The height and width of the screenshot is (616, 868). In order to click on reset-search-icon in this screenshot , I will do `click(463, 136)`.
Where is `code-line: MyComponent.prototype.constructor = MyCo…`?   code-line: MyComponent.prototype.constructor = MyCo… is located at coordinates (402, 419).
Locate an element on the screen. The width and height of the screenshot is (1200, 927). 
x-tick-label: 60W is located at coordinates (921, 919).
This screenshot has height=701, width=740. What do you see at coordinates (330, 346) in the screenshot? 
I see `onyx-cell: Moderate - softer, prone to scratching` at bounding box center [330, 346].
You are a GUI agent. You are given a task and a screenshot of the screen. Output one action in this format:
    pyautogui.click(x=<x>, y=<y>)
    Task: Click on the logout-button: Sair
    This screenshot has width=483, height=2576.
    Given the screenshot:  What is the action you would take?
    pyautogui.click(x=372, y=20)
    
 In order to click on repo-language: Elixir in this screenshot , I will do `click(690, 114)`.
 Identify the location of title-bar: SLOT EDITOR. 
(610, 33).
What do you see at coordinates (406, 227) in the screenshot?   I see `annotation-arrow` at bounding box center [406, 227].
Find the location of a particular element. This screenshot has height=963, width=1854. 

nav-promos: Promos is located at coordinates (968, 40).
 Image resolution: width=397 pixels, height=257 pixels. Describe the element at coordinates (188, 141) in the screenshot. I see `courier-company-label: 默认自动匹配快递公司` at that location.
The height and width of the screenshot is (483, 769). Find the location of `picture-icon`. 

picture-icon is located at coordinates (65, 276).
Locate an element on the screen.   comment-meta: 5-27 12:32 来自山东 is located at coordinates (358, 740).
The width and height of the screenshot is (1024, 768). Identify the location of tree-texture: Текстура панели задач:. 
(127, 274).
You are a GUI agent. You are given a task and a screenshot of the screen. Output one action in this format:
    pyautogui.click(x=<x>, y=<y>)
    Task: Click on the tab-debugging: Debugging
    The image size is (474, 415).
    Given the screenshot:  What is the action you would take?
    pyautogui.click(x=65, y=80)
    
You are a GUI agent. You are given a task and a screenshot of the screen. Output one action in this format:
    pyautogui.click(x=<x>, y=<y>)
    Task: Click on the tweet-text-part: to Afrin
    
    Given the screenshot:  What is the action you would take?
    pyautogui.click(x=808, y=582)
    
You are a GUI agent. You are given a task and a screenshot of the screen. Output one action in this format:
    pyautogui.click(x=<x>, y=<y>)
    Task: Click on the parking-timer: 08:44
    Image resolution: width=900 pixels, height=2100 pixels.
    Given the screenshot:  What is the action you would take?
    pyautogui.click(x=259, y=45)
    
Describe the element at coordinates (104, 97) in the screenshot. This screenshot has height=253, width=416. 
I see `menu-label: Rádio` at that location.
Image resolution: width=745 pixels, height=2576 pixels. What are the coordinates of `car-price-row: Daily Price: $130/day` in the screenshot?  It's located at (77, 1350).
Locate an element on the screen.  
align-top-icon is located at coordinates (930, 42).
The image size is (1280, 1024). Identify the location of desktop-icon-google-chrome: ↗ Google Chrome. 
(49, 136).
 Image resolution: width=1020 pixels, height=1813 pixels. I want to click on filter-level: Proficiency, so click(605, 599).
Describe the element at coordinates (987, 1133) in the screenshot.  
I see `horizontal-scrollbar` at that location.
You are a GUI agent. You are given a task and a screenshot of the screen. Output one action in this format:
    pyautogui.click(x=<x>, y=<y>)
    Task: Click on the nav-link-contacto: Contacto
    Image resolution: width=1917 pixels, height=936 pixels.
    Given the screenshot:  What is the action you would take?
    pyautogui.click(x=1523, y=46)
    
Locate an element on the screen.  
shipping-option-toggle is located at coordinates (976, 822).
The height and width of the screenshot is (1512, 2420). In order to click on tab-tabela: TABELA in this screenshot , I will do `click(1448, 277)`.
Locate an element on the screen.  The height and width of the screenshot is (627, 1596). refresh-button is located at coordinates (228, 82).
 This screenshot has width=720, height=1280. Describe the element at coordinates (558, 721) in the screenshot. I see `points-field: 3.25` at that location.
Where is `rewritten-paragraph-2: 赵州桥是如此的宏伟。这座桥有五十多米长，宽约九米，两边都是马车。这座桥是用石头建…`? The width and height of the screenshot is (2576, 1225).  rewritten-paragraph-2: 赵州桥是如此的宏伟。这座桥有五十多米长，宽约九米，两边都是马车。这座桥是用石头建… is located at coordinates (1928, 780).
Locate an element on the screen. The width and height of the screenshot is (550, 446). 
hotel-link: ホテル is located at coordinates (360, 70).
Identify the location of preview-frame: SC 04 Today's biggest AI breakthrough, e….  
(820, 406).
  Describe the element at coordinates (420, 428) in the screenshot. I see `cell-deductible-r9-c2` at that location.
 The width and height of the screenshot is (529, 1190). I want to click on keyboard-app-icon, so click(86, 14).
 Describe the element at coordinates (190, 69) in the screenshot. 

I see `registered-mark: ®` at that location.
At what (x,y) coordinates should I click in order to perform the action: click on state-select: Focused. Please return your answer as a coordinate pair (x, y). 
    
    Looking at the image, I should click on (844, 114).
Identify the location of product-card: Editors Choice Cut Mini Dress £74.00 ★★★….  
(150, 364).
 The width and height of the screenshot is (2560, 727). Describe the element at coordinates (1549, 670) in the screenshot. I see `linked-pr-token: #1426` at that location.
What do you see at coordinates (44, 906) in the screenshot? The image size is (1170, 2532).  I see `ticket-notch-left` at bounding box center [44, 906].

################

** Problem to work on **
Rewrite all of the lines above, replacing every "GUI agent" with "interface agent" and leaving everything else unchanged.

** Task output **
The height and width of the screenshot is (616, 868). In order to click on reset-search-icon in this screenshot , I will do `click(463, 136)`.
Where is `code-line: MyComponent.prototype.constructor = MyCo…`?   code-line: MyComponent.prototype.constructor = MyCo… is located at coordinates (402, 419).
Locate an element on the screen. The width and height of the screenshot is (1200, 927). 
x-tick-label: 60W is located at coordinates (921, 919).
This screenshot has height=701, width=740. What do you see at coordinates (330, 346) in the screenshot? 
I see `onyx-cell: Moderate - softer, prone to scratching` at bounding box center [330, 346].
You are a interface agent. You are given a task and a screenshot of the screen. Output one action in this format:
    pyautogui.click(x=<x>, y=<y>)
    Task: Click on the logout-button: Sair
    This screenshot has width=483, height=2576.
    Given the screenshot:  What is the action you would take?
    pyautogui.click(x=372, y=20)
    
 In order to click on repo-language: Elixir in this screenshot , I will do `click(690, 114)`.
 Identify the location of title-bar: SLOT EDITOR. 
(610, 33).
What do you see at coordinates (406, 227) in the screenshot?   I see `annotation-arrow` at bounding box center [406, 227].
Find the location of a particular element. This screenshot has height=963, width=1854. 

nav-promos: Promos is located at coordinates (968, 40).
 Image resolution: width=397 pixels, height=257 pixels. Describe the element at coordinates (188, 141) in the screenshot. I see `courier-company-label: 默认自动匹配快递公司` at that location.
The height and width of the screenshot is (483, 769). Find the location of `picture-icon`. 

picture-icon is located at coordinates (65, 276).
Locate an element on the screen.   comment-meta: 5-27 12:32 来自山东 is located at coordinates (358, 740).
The width and height of the screenshot is (1024, 768). Identify the location of tree-texture: Текстура панели задач:. 
(127, 274).
You are a interface agent. You are given a task and a screenshot of the screen. Output one action in this format:
    pyautogui.click(x=<x>, y=<y>)
    Task: Click on the tab-debugging: Debugging
    The image size is (474, 415).
    Given the screenshot:  What is the action you would take?
    pyautogui.click(x=65, y=80)
    
You are a interface agent. You are given a task and a screenshot of the screen. Output one action in this format:
    pyautogui.click(x=<x>, y=<y>)
    Task: Click on the tweet-text-part: to Afrin
    
    Given the screenshot:  What is the action you would take?
    pyautogui.click(x=808, y=582)
    
You are a interface agent. You are given a task and a screenshot of the screen. Output one action in this format:
    pyautogui.click(x=<x>, y=<y>)
    Task: Click on the parking-timer: 08:44
    Image resolution: width=900 pixels, height=2100 pixels.
    Given the screenshot:  What is the action you would take?
    pyautogui.click(x=259, y=45)
    
Describe the element at coordinates (104, 97) in the screenshot. This screenshot has height=253, width=416. 
I see `menu-label: Rádio` at that location.
Image resolution: width=745 pixels, height=2576 pixels. What are the coordinates of `car-price-row: Daily Price: $130/day` in the screenshot?  It's located at (77, 1350).
Locate an element on the screen.  
align-top-icon is located at coordinates (930, 42).
The image size is (1280, 1024). Identify the location of desktop-icon-google-chrome: ↗ Google Chrome. 
(49, 136).
 Image resolution: width=1020 pixels, height=1813 pixels. I want to click on filter-level: Proficiency, so click(605, 599).
Describe the element at coordinates (987, 1133) in the screenshot.  
I see `horizontal-scrollbar` at that location.
You are a interface agent. You are given a task and a screenshot of the screen. Output one action in this format:
    pyautogui.click(x=<x>, y=<y>)
    Task: Click on the nav-link-contacto: Contacto
    Image resolution: width=1917 pixels, height=936 pixels.
    Given the screenshot:  What is the action you would take?
    pyautogui.click(x=1523, y=46)
    
Locate an element on the screen.  
shipping-option-toggle is located at coordinates (976, 822).
The height and width of the screenshot is (1512, 2420). In order to click on tab-tabela: TABELA in this screenshot , I will do `click(1448, 277)`.
Locate an element on the screen.  The height and width of the screenshot is (627, 1596). refresh-button is located at coordinates (228, 82).
 This screenshot has width=720, height=1280. Describe the element at coordinates (558, 721) in the screenshot. I see `points-field: 3.25` at that location.
Where is `rewritten-paragraph-2: 赵州桥是如此的宏伟。这座桥有五十多米长，宽约九米，两边都是马车。这座桥是用石头建…`? The width and height of the screenshot is (2576, 1225).  rewritten-paragraph-2: 赵州桥是如此的宏伟。这座桥有五十多米长，宽约九米，两边都是马车。这座桥是用石头建… is located at coordinates (1928, 780).
Locate an element on the screen. The width and height of the screenshot is (550, 446). 
hotel-link: ホテル is located at coordinates (360, 70).
Identify the location of preview-frame: SC 04 Today's biggest AI breakthrough, e….  
(820, 406).
  Describe the element at coordinates (420, 428) in the screenshot. I see `cell-deductible-r9-c2` at that location.
 The width and height of the screenshot is (529, 1190). I want to click on keyboard-app-icon, so click(86, 14).
 Describe the element at coordinates (190, 69) in the screenshot. 

I see `registered-mark: ®` at that location.
At what (x,y) coordinates should I click in order to perform the action: click on state-select: Focused. Please return your answer as a coordinate pair (x, y). 
    
    Looking at the image, I should click on (844, 114).
Identify the location of product-card: Editors Choice Cut Mini Dress £74.00 ★★★….  
(150, 364).
 The width and height of the screenshot is (2560, 727). Describe the element at coordinates (1549, 670) in the screenshot. I see `linked-pr-token: #1426` at that location.
What do you see at coordinates (44, 906) in the screenshot? The image size is (1170, 2532).  I see `ticket-notch-left` at bounding box center [44, 906].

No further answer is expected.